Material to process

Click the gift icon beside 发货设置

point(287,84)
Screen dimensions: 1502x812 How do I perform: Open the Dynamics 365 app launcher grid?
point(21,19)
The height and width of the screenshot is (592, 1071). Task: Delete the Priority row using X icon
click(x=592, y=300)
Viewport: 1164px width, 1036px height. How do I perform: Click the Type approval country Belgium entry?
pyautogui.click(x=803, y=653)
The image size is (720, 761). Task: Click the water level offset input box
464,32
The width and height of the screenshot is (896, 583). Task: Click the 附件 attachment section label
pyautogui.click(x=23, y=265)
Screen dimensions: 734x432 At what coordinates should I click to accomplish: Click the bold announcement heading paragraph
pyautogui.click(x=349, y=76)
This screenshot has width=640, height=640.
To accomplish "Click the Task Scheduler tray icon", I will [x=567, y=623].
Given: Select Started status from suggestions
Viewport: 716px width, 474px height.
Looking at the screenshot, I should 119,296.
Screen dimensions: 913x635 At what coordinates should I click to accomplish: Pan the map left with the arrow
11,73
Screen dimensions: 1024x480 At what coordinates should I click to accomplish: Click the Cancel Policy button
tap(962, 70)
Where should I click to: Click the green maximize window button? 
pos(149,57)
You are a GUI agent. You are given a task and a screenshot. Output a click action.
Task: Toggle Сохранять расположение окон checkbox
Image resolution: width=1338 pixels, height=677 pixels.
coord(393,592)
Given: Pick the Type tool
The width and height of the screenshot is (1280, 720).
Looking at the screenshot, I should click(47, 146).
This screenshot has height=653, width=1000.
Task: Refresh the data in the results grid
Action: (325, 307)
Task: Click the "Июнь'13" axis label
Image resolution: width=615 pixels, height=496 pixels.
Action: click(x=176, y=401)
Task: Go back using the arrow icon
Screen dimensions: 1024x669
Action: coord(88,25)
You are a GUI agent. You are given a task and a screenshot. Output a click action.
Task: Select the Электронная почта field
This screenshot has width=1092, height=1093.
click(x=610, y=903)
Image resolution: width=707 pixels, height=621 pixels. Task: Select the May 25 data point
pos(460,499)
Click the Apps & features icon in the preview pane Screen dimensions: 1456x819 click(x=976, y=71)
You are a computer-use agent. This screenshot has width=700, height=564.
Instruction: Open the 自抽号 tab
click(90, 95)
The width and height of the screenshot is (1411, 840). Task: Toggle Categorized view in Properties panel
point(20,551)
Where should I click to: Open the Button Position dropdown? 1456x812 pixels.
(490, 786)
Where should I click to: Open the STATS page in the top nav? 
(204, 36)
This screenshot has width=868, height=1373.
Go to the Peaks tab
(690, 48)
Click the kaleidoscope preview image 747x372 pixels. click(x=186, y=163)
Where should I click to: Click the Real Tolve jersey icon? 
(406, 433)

Exercise aim
Hand back the listing exactly. Include every line.

Final answer
Click the gift icon beside 发货设置

point(287,84)
Screen dimensions: 1502x812 How do I perform: Open the Dynamics 365 app launcher grid?
point(21,19)
The height and width of the screenshot is (592, 1071). Task: Delete the Priority row using X icon
click(x=592, y=300)
Viewport: 1164px width, 1036px height. How do I perform: Click the Type approval country Belgium entry?
pyautogui.click(x=803, y=653)
The image size is (720, 761). Task: Click the water level offset input box
464,32
The width and height of the screenshot is (896, 583). Task: Click the 附件 attachment section label
pyautogui.click(x=23, y=265)
Screen dimensions: 734x432 At what coordinates should I click to accomplish: Click the bold announcement heading paragraph
pyautogui.click(x=349, y=76)
This screenshot has width=640, height=640.
To accomplish "Click the Task Scheduler tray icon", I will [x=567, y=623].
Given: Select Started status from suggestions
Viewport: 716px width, 474px height.
Looking at the screenshot, I should 119,296.
Screen dimensions: 913x635 At what coordinates should I click to accomplish: Pan the map left with the arrow
11,73
Screen dimensions: 1024x480 At what coordinates should I click to accomplish: Click the Cancel Policy button
tap(962, 70)
Where should I click to: Click the green maximize window button? 
pos(149,57)
You are a GUI agent. You are given a task and a screenshot. Output a click action.
Task: Toggle Сохранять расположение окон checkbox
Image resolution: width=1338 pixels, height=677 pixels.
coord(393,592)
Given: Pick the Type tool
The width and height of the screenshot is (1280, 720).
Looking at the screenshot, I should click(47, 146).
This screenshot has height=653, width=1000.
Task: Refresh the data in the results grid
Action: (325, 307)
Task: Click the "Июнь'13" axis label
Image resolution: width=615 pixels, height=496 pixels.
Action: click(x=176, y=401)
Task: Go back using the arrow icon
Screen dimensions: 1024x669
Action: coord(88,25)
You are a GUI agent. You are given a task and a screenshot. Output a click action.
Task: Select the Электронная почта field
This screenshot has width=1092, height=1093.
click(x=610, y=903)
Image resolution: width=707 pixels, height=621 pixels. Task: Select the May 25 data point
pos(460,499)
Click the Apps & features icon in the preview pane Screen dimensions: 1456x819 click(x=976, y=71)
You are a computer-use agent. This screenshot has width=700, height=564.
Instruction: Open the 自抽号 tab
click(90, 95)
The width and height of the screenshot is (1411, 840). Task: Toggle Categorized view in Properties panel
point(20,551)
Where should I click to: Open the Button Position dropdown? 1456x812 pixels.
(490, 786)
Where should I click to: Open the STATS page in the top nav? 
(204, 36)
This screenshot has width=868, height=1373.
Go to the Peaks tab
(690, 48)
Click the kaleidoscope preview image 747x372 pixels. click(x=186, y=163)
Where should I click to: Click the Real Tolve jersey icon? 
(406, 433)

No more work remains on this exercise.